GIF courtesy of @SAJagfire
That “Canada” guy is actually Brett Lawrie, who already has a rep for being a giant jerk and this will not help. I’m all for playing hard, but there was no excuse for what he did on this play. Replays clearly show that Lawrie easily could have taken the plate on a slide without any contact with the catcher, but he intentionally opted to not only crash into the catcher but also throw a forearm shiver to Hester’s face in the process. Maybe I am overreacting because of the recency, but that was the dirtiest play I have seen all season long.
Of course, it wouldn’t have even happened if Howie Kendrick had fielded the grounder that started the play and/or not lazily tossed the ball back to second base instead of paying attention to the runner, but that really isn’t the point.
If there is a consolation here, it is that the Angels came out looking like choir boys. First, Hester shook off the hit and then did a fantastic job blocking the plate later in the inning. Second, the Angels took the high road and did not throw at Lawrie in his two subsequent at-bats (though I can’t prove my theory that Walden tried to hit Lawrie but his control is so bad that he missed by seven feet). Third, and most importantly, the Halo bats woke up after the play and stepped on Toronto’s throat with a few homers.
Message received and no international incident needed.
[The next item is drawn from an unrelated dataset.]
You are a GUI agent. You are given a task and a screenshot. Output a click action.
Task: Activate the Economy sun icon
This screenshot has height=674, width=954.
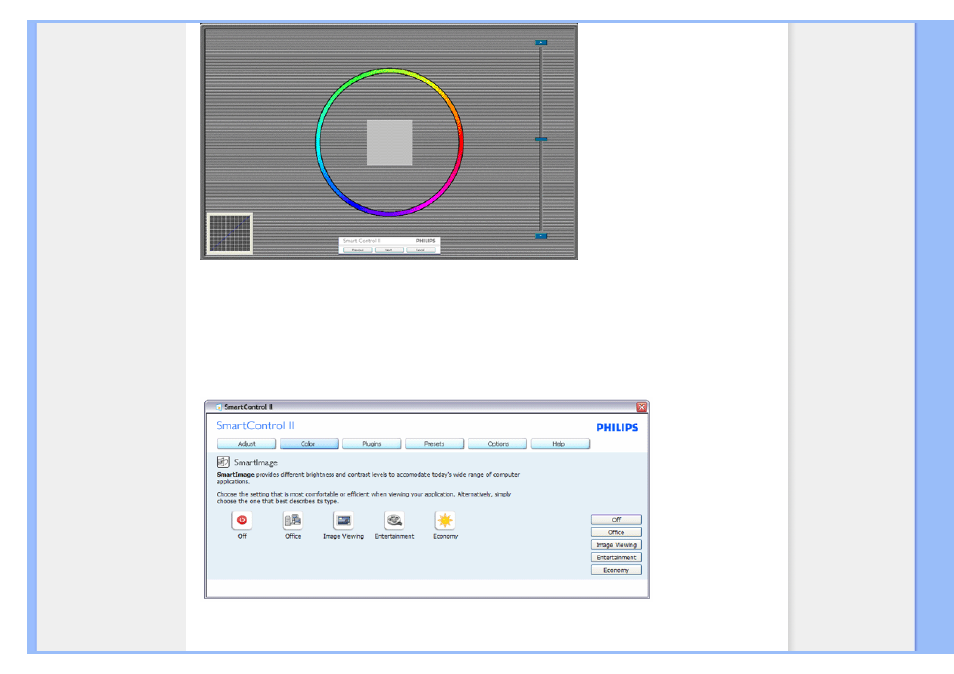[445, 520]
- Speaking of Walden, I think we just need to start calling him the Schizo Reliever. In one inning he walks two batters and gives up a huge three-run bomb but also makes J.P Arencibia and Jose Bautista look silly, striking them out with nasty sliders.
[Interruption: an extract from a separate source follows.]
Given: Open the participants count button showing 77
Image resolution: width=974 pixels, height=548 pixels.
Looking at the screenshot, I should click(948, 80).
- When did Alberto Callaspo turn into a slugger? Seriously, what’s going on with him. He is making me rethink my desire for the Halos to replace him with Chase Headley.
- I really can’t wait for the Angels to get out of Toronto. Something about that artificial turf makes them kick the ball around like Little Leaguers. However, I’m not sure what caused Torii Hunter to throw the ball to first base while nobody was covering it.
Other guys had better lines in the box score, but Hester gets the award for manning up, taking the hit, holding onto the ball and then stepping up to do the same damn thing a few batters later. Man points.